Jay wrote:
Uzique wrote:
i like how you posted an essay here a few months ago with shitty formal english and an extremely weak argument that was passable as a D-grade piece of work at best, and you proclaim that english "is not difficult at all". if you're evidently shit at it, how is it easy? and do not put sociology or political science on the same level of difficulty as the 'pure' arts/humanities subjects, haha. english literature, classics and philosophy are much harder than sociology and polit sci and all of these new disciplines. also, it is englit and not just 'english' - a lot of shittier colleges will offer an 'english' degree that has nothing to do with the classical version of the subject, and is more like a course in public speaking and basic language study.

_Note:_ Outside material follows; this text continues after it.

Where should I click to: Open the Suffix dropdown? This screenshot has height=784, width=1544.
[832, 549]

i find it laughable that someone with clearly no ability in a subject can say it is "easy". i can't do engineering but do i say it is simple because it is all taught from a textbook? do i think physics is easy because the physics students i know hardly know anything about geopolitics, or even basic geography? we're all specialising in vastly different disciplines requiring entirely different skillsets. if you somehow think you're 'better' than people taking other (serious) academic degrees, then that only betrays either your own intellectual insecurity, or your own mad fucking delusion. fair enough if you have a political science department at your university that is pretty laid-back and lenient - basically a cash-spinner for the dim minded. but don't be condescending about people doing hard, rigorous work in proper academic disciplines. just makes you look more like an idiot. whether or not it pays according to the 'functions of supply and demand' is completely divorced from the intellectual merit of a subject. i'm betting you wouldn't last 2 minutes in a post-structuralism seminar.
I got an A on that paper Uzique. That shitty, shitty paper was an A grade. THAT is why people look down on english majors. The grading is entirely subjective.

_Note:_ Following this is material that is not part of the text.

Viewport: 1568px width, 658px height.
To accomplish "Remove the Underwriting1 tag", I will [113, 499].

not subjective, no. relative. relative, jay. you go to a completely non-academic college that just had the english assignment as some minor 'tick the box' hoop to jump through to satisfy the criteria of your ENGINEERING DEGREE. are you seriously naive enough to think that the same essay, handed in to a serious academic department, at a university of real weight, would earn a top-grade? haha, ok. all english is easy because jay did a high-school level book-report and got an A. you didn't even quote derrida or foucault, jay! that's the first-step for a "lazy, path of least resistance" english student at a mediocre college. without any exaggeration that essay would have not even earned a pass-grade over here. we come from vastly different worlds. you're doing your thing, which is fine, but that doesn't mean arts and humanities are 'easy'. your experience of them is basically a non-experience. to claim furthermore that, because grading of arts and humanities is 'subjective', and not verifiable by a textbook answer-sheet, makes it a 'lesser' subject, is fucking hilarious. i'm not even going to counter that. if you're writing philosophy or theory essays for an oxbridge-educated professor, and they're grading your work with due academic rigour, it is a worthy intellectual pursuit. i don't care what you say. just because they can't put a tick or a cross next to your response, doesn't mean it's the work of a lesser intelligence. you are so full of delusional bullshit sometimes that it physically hurts me to read-- though i'm not sure whether it's hilarity or sadness.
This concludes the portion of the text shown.